▸ Task brief
Using the data below, work out how many of its lines contain "onglet", and give that number with nothing added.

[Saved entries]
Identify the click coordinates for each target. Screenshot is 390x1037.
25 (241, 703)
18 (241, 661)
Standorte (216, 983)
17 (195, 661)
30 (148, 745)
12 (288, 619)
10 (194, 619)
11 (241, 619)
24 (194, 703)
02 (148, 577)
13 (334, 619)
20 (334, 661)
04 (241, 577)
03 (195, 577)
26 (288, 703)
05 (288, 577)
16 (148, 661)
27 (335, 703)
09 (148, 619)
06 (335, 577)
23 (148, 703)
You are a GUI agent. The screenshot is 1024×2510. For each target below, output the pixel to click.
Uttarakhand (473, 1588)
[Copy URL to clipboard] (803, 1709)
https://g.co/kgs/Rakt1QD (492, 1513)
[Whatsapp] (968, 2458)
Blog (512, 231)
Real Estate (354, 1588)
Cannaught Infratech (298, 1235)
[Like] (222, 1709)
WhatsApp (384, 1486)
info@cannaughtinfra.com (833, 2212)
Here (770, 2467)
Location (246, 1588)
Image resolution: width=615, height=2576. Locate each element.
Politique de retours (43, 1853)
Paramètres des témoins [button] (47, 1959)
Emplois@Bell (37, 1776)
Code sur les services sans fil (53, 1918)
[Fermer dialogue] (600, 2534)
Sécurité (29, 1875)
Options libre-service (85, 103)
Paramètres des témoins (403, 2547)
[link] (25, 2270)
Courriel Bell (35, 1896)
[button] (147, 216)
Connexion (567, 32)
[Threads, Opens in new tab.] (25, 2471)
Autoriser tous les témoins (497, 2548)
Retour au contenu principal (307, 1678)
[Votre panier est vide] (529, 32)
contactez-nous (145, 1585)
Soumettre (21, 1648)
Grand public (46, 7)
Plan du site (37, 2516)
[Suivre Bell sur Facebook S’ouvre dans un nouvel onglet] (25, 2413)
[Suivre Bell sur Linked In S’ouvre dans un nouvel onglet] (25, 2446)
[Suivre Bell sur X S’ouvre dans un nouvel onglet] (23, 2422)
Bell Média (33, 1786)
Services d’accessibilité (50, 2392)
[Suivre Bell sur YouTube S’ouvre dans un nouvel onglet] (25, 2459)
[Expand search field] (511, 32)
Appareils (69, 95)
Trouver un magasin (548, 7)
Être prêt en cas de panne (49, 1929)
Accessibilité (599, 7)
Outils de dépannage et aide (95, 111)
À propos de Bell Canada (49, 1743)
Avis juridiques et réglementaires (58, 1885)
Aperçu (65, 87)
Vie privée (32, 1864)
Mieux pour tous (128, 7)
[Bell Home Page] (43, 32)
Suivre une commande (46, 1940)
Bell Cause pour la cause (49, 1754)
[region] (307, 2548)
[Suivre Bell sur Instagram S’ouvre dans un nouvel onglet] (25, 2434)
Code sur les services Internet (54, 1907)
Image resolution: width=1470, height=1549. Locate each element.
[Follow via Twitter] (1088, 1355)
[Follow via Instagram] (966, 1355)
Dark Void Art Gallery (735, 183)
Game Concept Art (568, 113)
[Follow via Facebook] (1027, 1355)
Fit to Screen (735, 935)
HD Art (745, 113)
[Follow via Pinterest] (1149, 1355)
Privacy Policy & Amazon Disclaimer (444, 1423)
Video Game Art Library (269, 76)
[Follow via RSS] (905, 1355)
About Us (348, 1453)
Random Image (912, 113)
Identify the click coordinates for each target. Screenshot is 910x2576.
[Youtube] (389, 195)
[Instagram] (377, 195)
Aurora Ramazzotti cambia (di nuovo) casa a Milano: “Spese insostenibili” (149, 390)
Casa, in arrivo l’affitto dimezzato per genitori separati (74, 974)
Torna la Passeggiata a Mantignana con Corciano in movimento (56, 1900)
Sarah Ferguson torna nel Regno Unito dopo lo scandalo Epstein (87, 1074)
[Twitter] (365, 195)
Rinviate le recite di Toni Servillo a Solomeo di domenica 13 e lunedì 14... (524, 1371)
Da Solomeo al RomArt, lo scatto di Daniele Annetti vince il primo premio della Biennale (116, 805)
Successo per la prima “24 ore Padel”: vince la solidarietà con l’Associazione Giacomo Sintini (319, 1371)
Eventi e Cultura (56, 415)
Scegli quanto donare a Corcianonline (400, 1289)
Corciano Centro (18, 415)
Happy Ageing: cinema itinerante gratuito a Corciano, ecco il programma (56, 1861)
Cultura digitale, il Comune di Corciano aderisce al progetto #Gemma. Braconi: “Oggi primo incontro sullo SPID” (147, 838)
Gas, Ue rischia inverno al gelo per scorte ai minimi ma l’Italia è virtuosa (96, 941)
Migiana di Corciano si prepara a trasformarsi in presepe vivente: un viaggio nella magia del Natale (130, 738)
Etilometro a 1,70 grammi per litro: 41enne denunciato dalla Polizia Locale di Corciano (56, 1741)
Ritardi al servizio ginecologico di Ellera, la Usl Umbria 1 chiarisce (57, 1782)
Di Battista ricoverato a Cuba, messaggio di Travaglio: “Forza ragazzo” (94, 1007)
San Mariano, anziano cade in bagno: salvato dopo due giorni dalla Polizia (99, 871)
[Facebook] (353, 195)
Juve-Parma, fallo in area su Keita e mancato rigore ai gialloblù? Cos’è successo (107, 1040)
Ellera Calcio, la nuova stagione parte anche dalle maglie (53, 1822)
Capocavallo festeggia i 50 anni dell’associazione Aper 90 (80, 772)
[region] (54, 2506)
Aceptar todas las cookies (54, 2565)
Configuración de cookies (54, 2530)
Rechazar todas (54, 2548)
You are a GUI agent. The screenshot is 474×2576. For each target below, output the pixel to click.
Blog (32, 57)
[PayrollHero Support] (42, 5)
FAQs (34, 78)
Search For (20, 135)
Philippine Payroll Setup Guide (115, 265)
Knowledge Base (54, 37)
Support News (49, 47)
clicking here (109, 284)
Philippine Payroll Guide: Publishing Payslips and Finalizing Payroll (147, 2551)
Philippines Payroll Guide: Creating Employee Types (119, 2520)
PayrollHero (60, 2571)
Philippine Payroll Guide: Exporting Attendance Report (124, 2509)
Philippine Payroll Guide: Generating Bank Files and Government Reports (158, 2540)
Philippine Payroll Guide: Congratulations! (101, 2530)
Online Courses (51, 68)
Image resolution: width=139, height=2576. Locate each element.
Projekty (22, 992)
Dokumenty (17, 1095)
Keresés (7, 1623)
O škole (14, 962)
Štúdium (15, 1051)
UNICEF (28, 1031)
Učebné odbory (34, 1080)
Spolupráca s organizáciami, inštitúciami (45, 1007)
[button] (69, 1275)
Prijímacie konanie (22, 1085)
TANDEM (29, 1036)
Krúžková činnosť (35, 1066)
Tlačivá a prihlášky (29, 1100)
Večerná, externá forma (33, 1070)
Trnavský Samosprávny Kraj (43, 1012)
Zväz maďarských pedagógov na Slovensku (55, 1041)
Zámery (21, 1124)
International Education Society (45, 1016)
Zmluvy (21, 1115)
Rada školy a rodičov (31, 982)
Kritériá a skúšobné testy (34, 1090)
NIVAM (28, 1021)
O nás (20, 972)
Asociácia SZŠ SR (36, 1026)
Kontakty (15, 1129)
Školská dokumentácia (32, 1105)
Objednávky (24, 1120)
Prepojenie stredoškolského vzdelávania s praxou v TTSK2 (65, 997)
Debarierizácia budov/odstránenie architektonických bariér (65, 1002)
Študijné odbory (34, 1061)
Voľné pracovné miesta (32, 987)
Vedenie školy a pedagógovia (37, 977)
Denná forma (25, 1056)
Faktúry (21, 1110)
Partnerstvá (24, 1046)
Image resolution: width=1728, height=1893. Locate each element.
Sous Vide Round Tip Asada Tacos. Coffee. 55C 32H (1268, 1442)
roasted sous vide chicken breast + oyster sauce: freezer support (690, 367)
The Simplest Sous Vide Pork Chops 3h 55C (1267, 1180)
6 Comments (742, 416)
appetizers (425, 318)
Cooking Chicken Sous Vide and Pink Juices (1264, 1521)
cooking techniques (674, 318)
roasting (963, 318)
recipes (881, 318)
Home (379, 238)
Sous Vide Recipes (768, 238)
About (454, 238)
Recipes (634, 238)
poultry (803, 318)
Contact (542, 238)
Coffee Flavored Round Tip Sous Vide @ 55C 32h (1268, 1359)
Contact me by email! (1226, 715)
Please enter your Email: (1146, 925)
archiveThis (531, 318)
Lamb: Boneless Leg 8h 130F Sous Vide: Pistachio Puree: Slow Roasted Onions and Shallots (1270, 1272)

▸ Response to this exercise
5